START Records to process
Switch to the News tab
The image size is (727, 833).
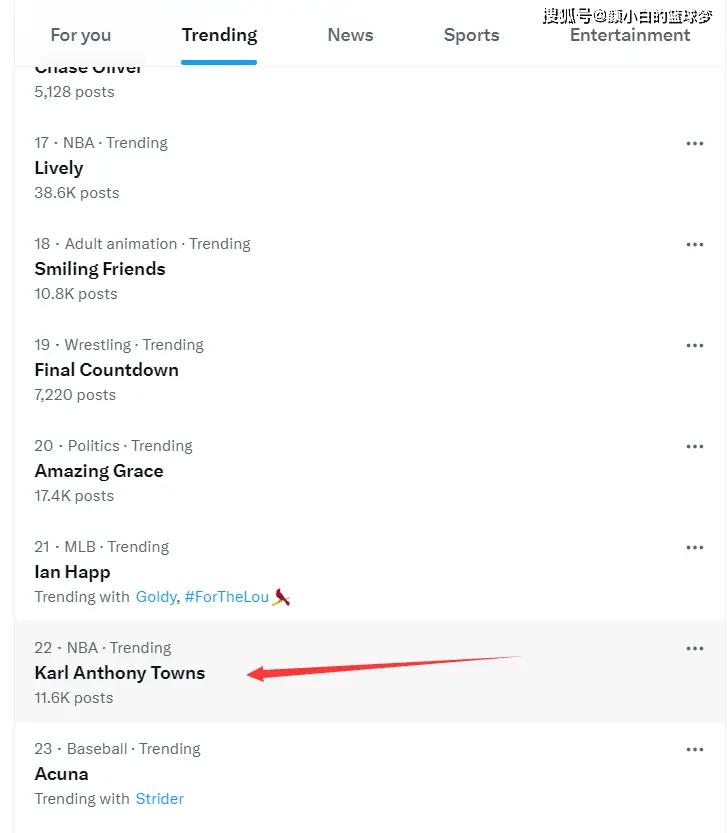(x=350, y=35)
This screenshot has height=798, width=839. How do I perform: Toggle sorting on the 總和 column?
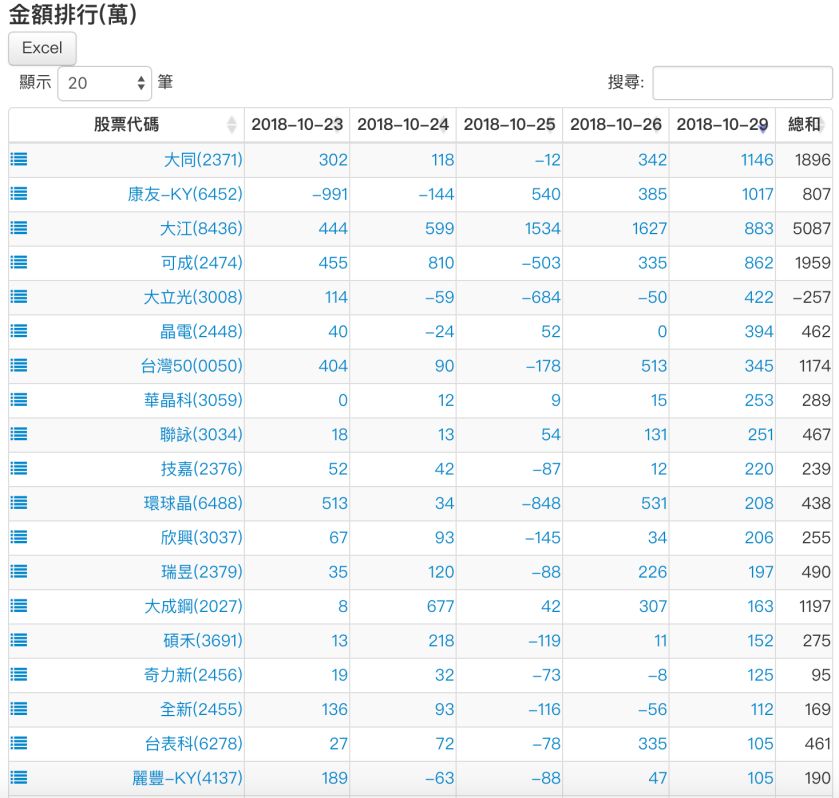pos(797,124)
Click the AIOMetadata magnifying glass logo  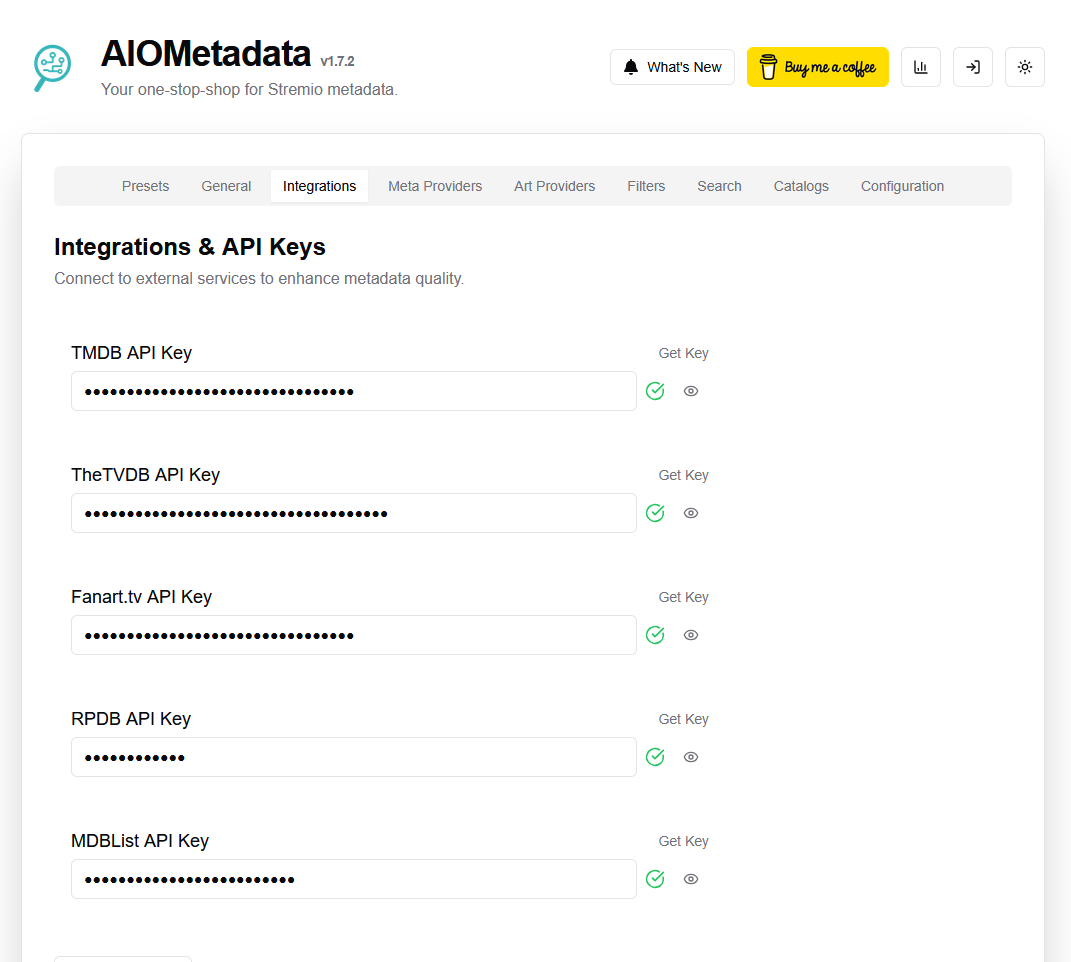click(x=52, y=67)
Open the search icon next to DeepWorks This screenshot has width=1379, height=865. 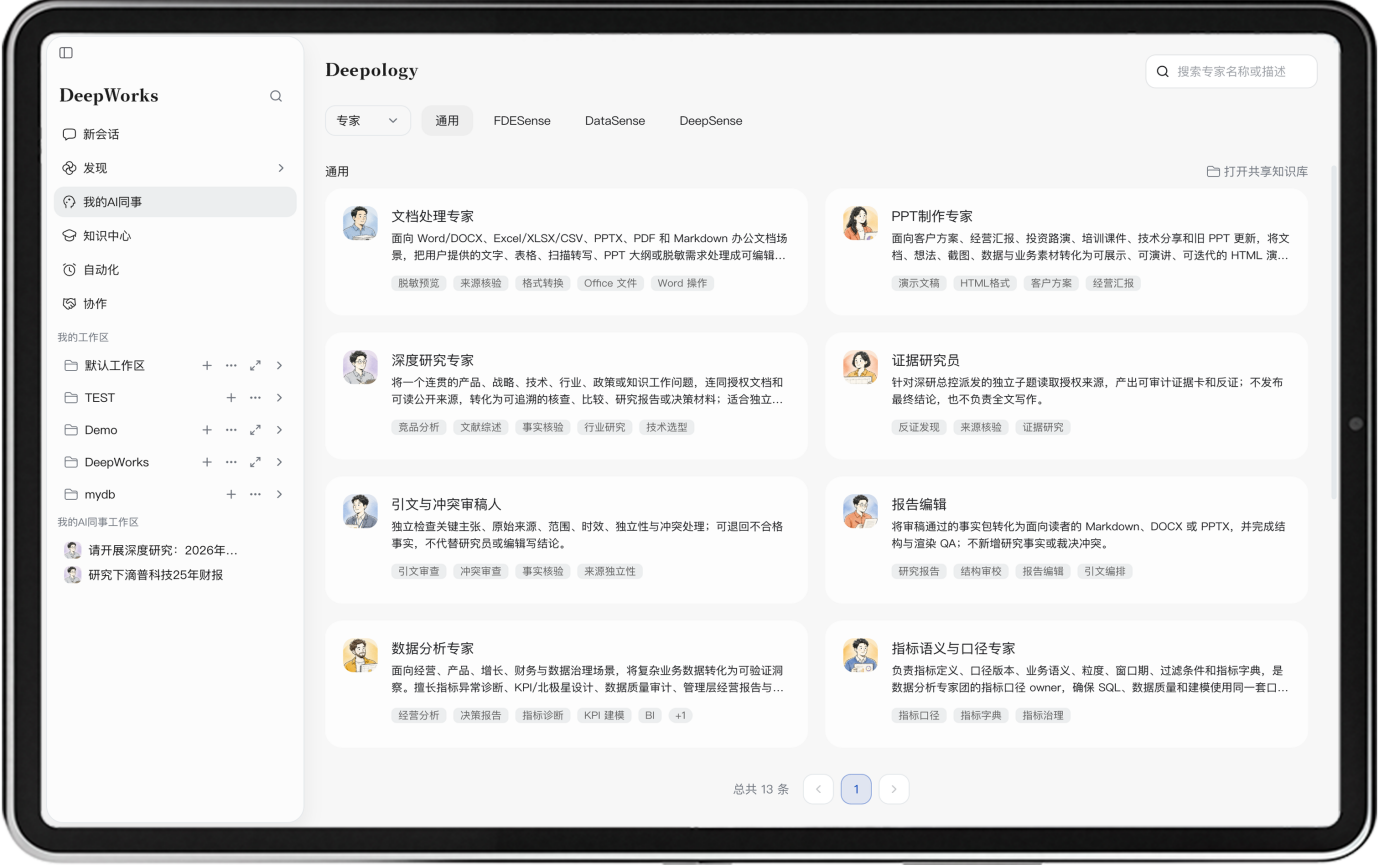(276, 96)
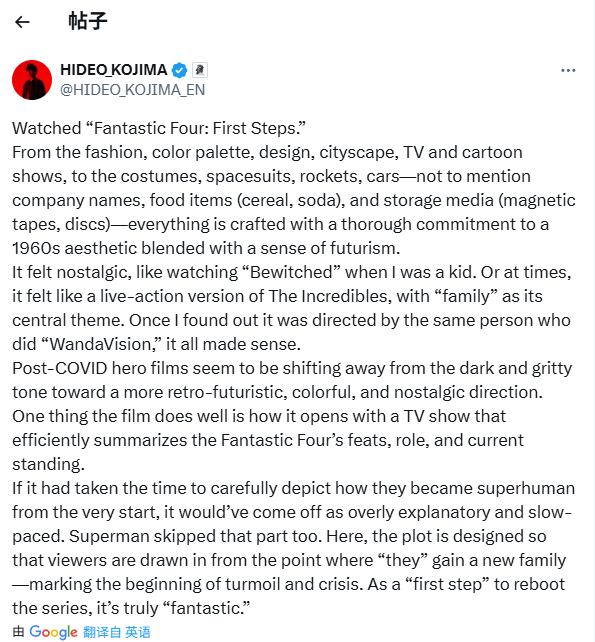Screen dimensions: 595x642
Task: Click the Google logo under the post
Action: [x=53, y=632]
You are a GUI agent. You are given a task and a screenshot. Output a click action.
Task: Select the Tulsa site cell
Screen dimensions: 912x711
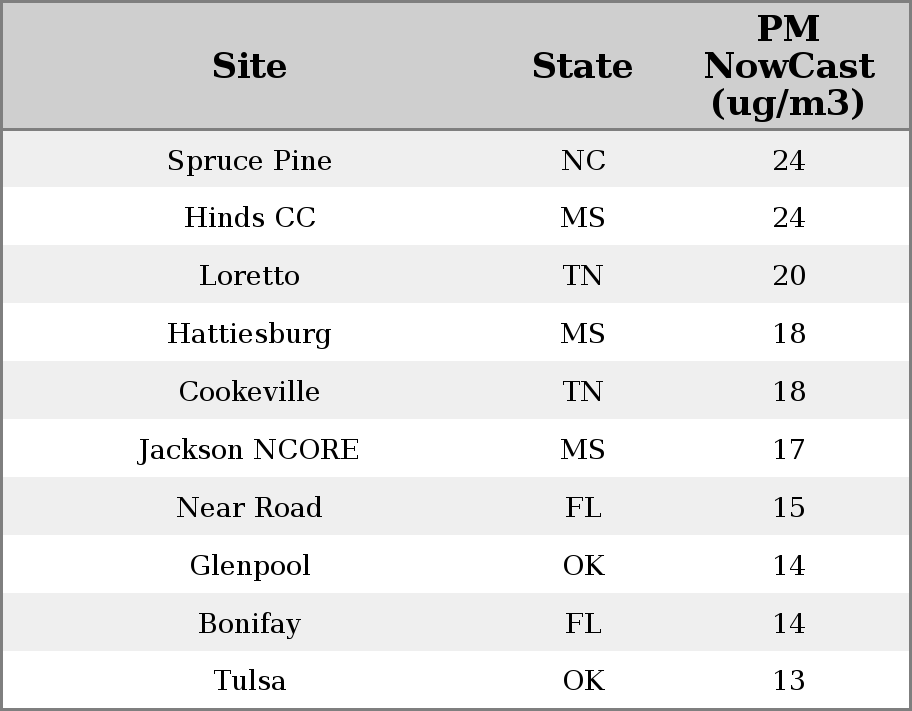249,680
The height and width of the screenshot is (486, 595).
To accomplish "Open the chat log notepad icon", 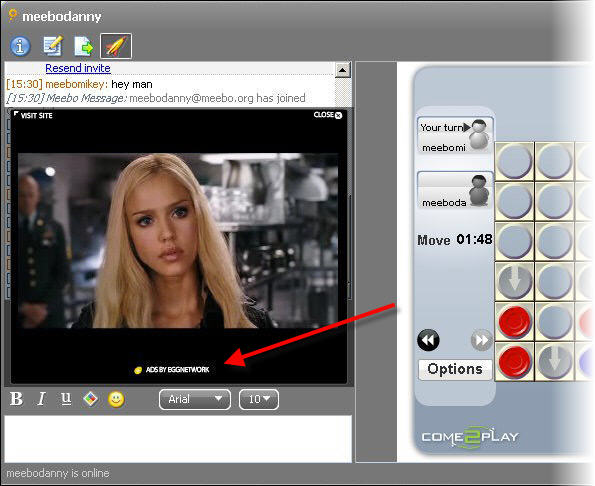I will click(x=52, y=46).
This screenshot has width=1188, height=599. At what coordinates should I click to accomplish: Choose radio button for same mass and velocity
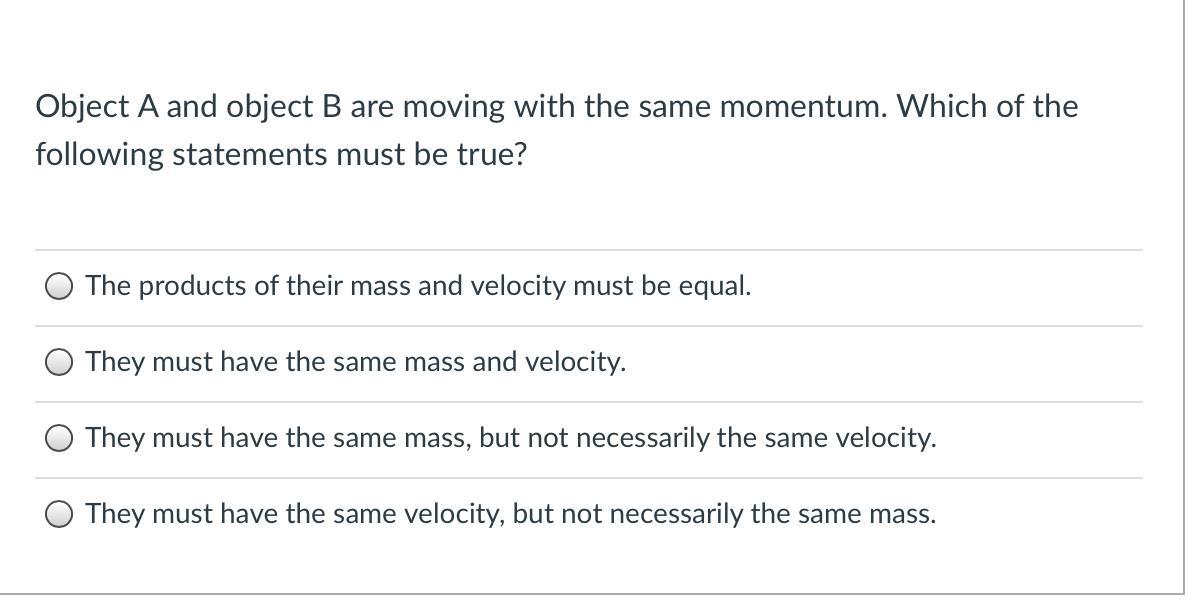tap(59, 363)
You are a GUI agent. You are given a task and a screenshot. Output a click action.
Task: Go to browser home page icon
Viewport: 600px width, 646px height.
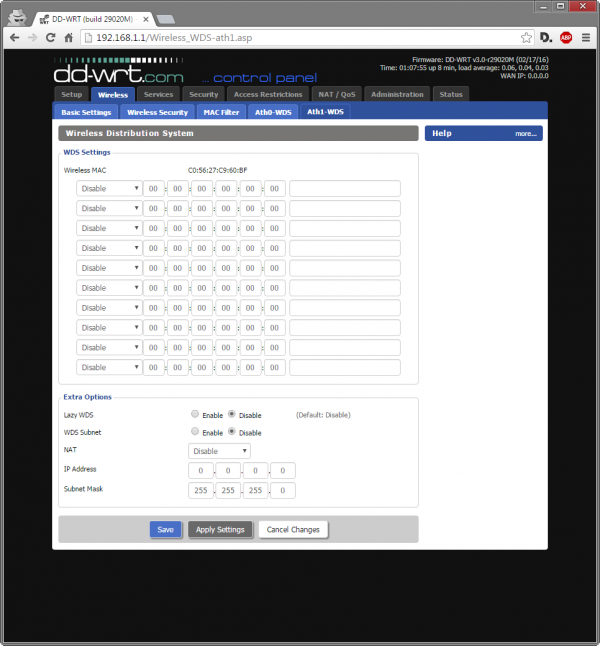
END Records to process
* Exercise requirements: Do not include the pictures. Quote only the lines from the line with "Task: Go to browser home page icon" through the end of the material, both ends included, exactly.

* Exercise result:
Task: Go to browser home page icon
Viewport: 600px width, 646px height.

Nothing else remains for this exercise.